Что же побуждало Христа Спасителя облекать Свое Божественнное учение в образную форму притчи? Припомним, что, и первые слушатели Божественного Наставника — ученики Его — иногда затруднялись этой формой и просили y Него объяснения только что выслушанной притчи, подвергаясь даже от Него укоризне за свою непонятливость.
"
Должны же были быть у Божественного Наставника, вне Его, в Нем самом или в Его слушателях побудительные причины для того, чтобы говорить к ученикам и народу притчами и часто "
Не вечно ли безоблачное синее небо Палестины, вершины ли палестинских гор, приближающиеся к небу, долины ли, богатые пастбищами и цветами, живописные ли берега Генисаретского озера, где произнесены Господом первые Его притчи, виноградники ли колена Иудина, вообще природа ли востока, делающая речь восточного жителя образной и живописной, природа ли, окружавшая Христа в детстве, влияла через Его сердце на сам язык Его и рождала полные симпатии к природе поэтические образы Его притч? Да, в этом объяснении есть некоторая доля правды.
Тот, Кто так чуток был к дыханию "ветра," то тихому, чуть-чуть ощущаемому, то порывистому и разрушительному, ниспровергающему дом, поставленный на песке, Кто, с такой любовью вдумывался в по видимости беззаботное существование самой дешевой "птицы," Кто чувствовал все превосходство одежды полевой "лилии" в сравнении с пурпуром и виссоном одежды самого Соломона, Тот, без сомнения, был близок к чарующей природе Своей родины, одной с ней жизнью дышал, и потому легко говорил ее языком, выражая ученикам и народу ее образным языком Свои задушевные мысли. Равно как, говоря о виноградниках, сеятелях, пастухах, винных мехах, фарисеях и мытарях и т. п., Он показывал Себя сыном Своего народа (по человечеству), его занятий, обычаев, слоев и т. д.

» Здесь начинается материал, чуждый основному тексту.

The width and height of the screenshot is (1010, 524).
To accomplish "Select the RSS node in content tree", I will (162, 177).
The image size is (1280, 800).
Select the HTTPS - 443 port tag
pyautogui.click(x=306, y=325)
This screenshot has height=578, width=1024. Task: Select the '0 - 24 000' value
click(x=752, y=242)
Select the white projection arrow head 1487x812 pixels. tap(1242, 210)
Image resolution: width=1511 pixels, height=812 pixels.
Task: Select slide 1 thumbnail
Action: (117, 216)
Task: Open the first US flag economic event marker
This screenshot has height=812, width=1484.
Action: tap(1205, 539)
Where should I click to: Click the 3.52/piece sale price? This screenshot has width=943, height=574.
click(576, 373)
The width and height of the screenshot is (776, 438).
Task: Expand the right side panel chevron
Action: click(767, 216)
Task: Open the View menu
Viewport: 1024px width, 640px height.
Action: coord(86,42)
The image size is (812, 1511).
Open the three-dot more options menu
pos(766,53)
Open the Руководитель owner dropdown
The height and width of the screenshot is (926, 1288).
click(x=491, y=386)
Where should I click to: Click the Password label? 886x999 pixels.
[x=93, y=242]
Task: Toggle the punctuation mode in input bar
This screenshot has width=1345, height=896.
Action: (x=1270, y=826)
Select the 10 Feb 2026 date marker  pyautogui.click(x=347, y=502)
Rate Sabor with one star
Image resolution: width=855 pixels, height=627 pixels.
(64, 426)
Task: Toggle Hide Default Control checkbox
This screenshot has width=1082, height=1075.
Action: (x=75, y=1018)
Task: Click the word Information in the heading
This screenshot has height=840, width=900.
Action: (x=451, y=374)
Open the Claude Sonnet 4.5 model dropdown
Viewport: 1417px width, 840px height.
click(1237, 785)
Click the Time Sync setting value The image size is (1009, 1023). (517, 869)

Мы видим в этом объяснении долю правды, потому что, по нашему мнению, чувство природы одно из прекрасных чувств человеческой природы Христа Спасителя и, показывая Его близость к жизни Своего народа, служит живым свидетельством действительности Его "вочеловечения." Мы только далеки от той крайности, чтобы само учение Христа Спасителя производить от влияния на Него окружавшей Его природы или считать плодом обычаев и чаяний Его народа, как это делает Ренан и последователи его "идиллического евангелия," далеки от той крайности, чтобы самую основную идею учения Христа Спасителя (о царстве Божьем) считать плодом влияния на него красот Галилеи и Генисаретского озера, или постоянно представлявшегося Ему зрелища мирных пастбищ. Думать так не значит ли Мадонну Рафаэля, последний день Помпеи Брюллова, картину Иванова признавать произведением не художнического гения, а происхождением сепии, лазури, умбры и т. п. красок, в обилии покрывавших палитру художника? Но мы далеки также и от той мысли, что живописная речь Христа Спасителя была случайным и естественным выражением, на которое невольно наводила Его окружавшие Его с детства природа и быт еврейского народа.